Григорий кивнул, но было видно, что он недоволен. Хотя… довольный Григорий – это редкость.

Лёва наклонился вперёд, опираясь локтями на стол.

– А что с провиантом? Сколько дней в пути планируешь?

– Одна седмица туда, одна обратно, – ответил я. – Плюс три‑четыре дня на сам рейд. Итого – три седмицы. Провианта возьмём на месяц, с запасом. Сухари, вяленое мясо, крупа. Воду по дороге найдём.

Богдан задумчиво смотрел на карту, которую я развернул на столе.

– Идти будем вдоль Суры, потом свернём на юго‑восток, – продолжил я, водя пальцем по бересте. – Здесь, – я ткнул в точку, – деревня Биляр. Ударим быстро, освободим людей, заберём, что можно, и уходим. Дальше, ещё два‑три аула по пути.

Варлаам откашлялся, привлекая внимание.

– Дмитрий Григорьевич, воины должны исповедаться, причаститься перед таким делом.

Я посмотрел на него.

– Конечно, отче. Завтра после заутрени проведёшь службу. Пусть все причастятся. Это успокоит их, даст уверенности.

Дьякон удовлетворённо кивнул.

– Хорошо. А что насчёт добычи? Ты обещал часть церкви.

– Обещал, и слово своё сдержу, – подтвердил я. – Десятую долю от всего, что захватим. И колокол отолью, как договорились, только мастера пусть пришлют, а расходы я все возьму на себя.

Варлаам довольно улыбнулся.

Вот только я радуюсь ещё больше. Если мне пришлют мастера, разбирающегося как отливать колокола, то я смогу приспособить его науку для отлива пушек! А уже с ними…

Ненадолго в гостином помещении повисла тишина. Каждый думал о своём. Про Варлаама и думать нечего. Он только о своём храме и думает. Семен и Богдан спят и видят холопами обзавестись. Лёва хотел того же, плюс денег с трофеев поднять. Григорий? Честно, я не знал о чём он думает.

– Григорий, – обернулся я, – с завтрашнего дня увеличь нагрузку и отбери тех, кто идёт в поход. Упор на конный бой. Сабля, копьё, щит. Пусть отрабатывают до автоматизма.

Отец кивнул.

– Будет сделано.

– Семён, – повернулся я к лучнику, – ты отвечаешь за стрелков. Татары отменные лучники, и про них не даром говорят, что они будто в седле родились, но я не собираюсь вступать в бой на открытой местности. Если заметим врага, будем отходить в лес, откуда будем поливать их стрелами. Так что делай упор именно на стрельбу из‑за укрытий.

– Понял, – кивнул Семён.

Утро следующего дня началось с того, что я собрал всю дружину на плацу. Семьдесят человек выстроились передо мной. Я обошёл строй, оглядывая каждого. Потом остановился в центре, так, чтобы все меня видели и слышали.

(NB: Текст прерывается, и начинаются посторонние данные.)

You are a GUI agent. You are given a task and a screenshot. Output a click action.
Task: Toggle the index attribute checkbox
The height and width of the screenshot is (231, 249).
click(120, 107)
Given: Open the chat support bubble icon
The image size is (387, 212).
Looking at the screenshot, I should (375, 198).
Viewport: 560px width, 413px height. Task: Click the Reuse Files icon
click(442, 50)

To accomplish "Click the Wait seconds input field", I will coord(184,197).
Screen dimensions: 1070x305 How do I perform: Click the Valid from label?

– Слушайте меня, православные! – начал я громко. – Через две недели мы выступаем в поход. Не на войну, не на осаду крепостей. Мы идём освобождать своих людей, которых басурмане держат в плену.

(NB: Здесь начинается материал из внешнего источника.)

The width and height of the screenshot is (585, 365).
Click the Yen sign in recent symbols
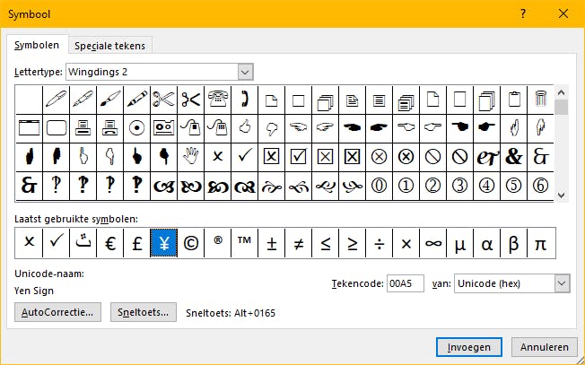click(x=163, y=243)
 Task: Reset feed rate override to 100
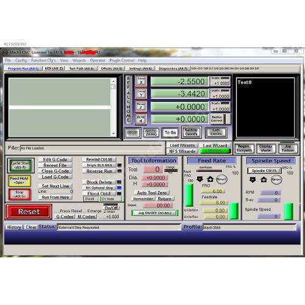point(221,179)

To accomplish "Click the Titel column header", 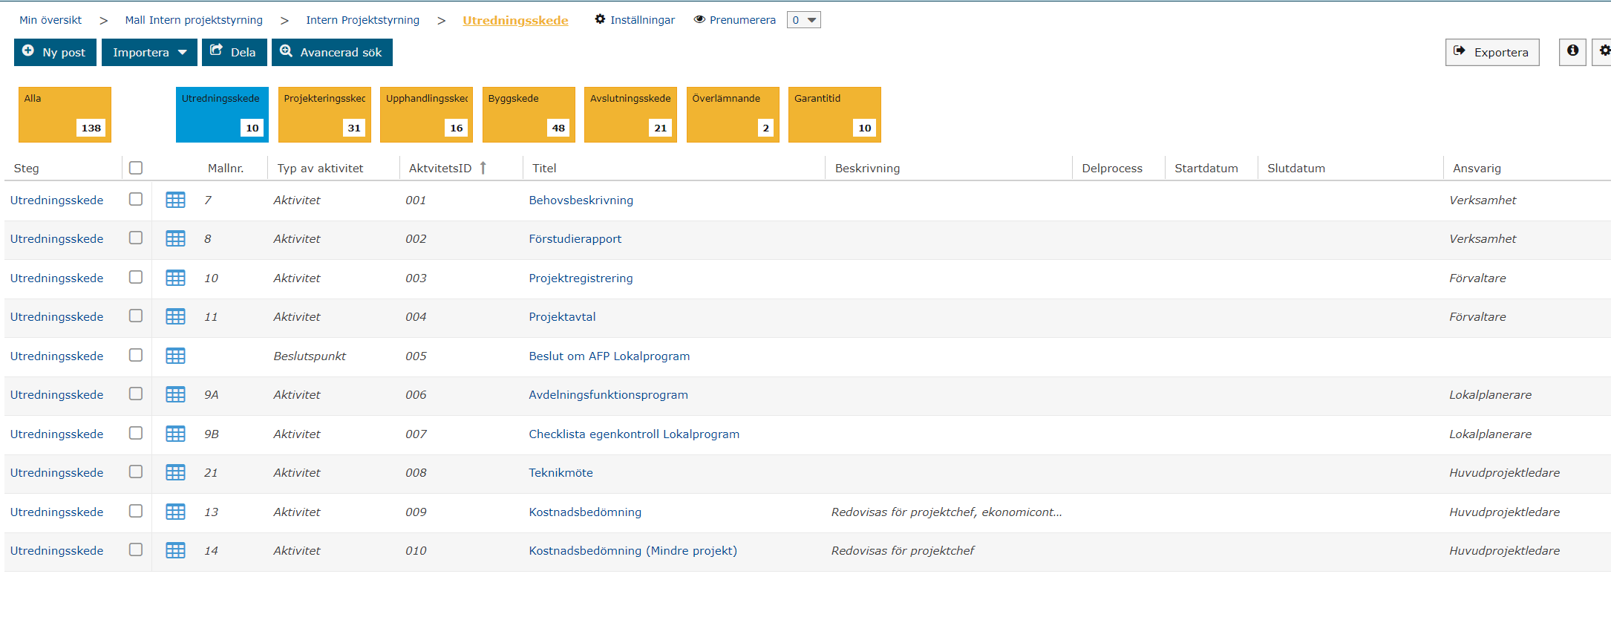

Дружинники зашумели. Кто‑то одобрительно кивал, кто‑то переглядывался. Уверен, Богдан и Григорий уже рассказали о том, что я затеял, и выдали информацию в нужном ключе.

– Мы пройдём по их землям, – продолжил я, – как они ходят по нашим. Ударим по их деревням, освободим пленников, заберём скот, коней, людей… всё, что найдём! Будем действовать быстро, не задерживаясь на одном месте подолгу. Увидим, что силы неравны, отступим. Мне нужны живые воины, которые вернутся домой с добычей, а не мёртвые герои.

Один из дружинников из новеньких спросил.

– Господин, а можно вопрос?

– Говори.

– А что будет с добычей? Как делить будем?

Я усмехнулся над предприимчивостью людей. И это был правильный вопрос.

– Добыча будет делиться так, – начал объяснять я. – Десятая часть церкви. Ещё десятая мне, как командиру. Остальное делится между всеми поровну. Но, – я поднял палец, – те, кто отличится в бою, получат дополнительную долю. И ещё. Я не оговорился, сказав про пленников. Как они неволят русский людей, так и мы будем неволить их, отвечая им той же монетой. Будут работать в полях, ухаживать за скотиной. Будут работать как холопы, пока их не выкупят, а если нет, то останутся у вас навсегда или же как вы сами распорядитесь. Что же до русских… православных, на чью судьбу выпали муки неволи, их мы отпустим… Неволить никого я не позволю. И если узнаю, что силой посадили на землю или обманом, пеняйте на себя.

Несмотря на угрозу, дружинники удовлетворенно загалдели. Ведь это было выгодное предложение.

– Вы рано радуетесь! Казань там! – указал я на восток. – И за добычу придётся бороться, – я повысил голос, заглушая шум. – Татары не отдадут своё просто так. Они будут драться. И мы должны быть готовы. Поэтому с сегодняшнего дня начинается подготовка. Тренировки каждый день, без передышки. Сабля, копьё, щит, лук, арбалет. Конный бой, пеший бой, засады, отходы. Всё, что может пригодиться.

Я обвёл их взглядом.

– Кто не готов? Кто боится? Говорите сейчас. Никто не осудит. Лучше остаться здесь, чем сдохнуть от страха.

Тишина. Никто не шелохнулся.

– Хорошо, – кивнул я удовлетворённо. – Тогда последнее. По результатам следующих двух седмиц, будет решено кто останется в Курмыше охранять наши семьи. Так что покажите всё, на что вы способны, – я сделал паузу. – Если не хотите остаться ни с чем. – После чего я повернулся к Григорию. – Начинай.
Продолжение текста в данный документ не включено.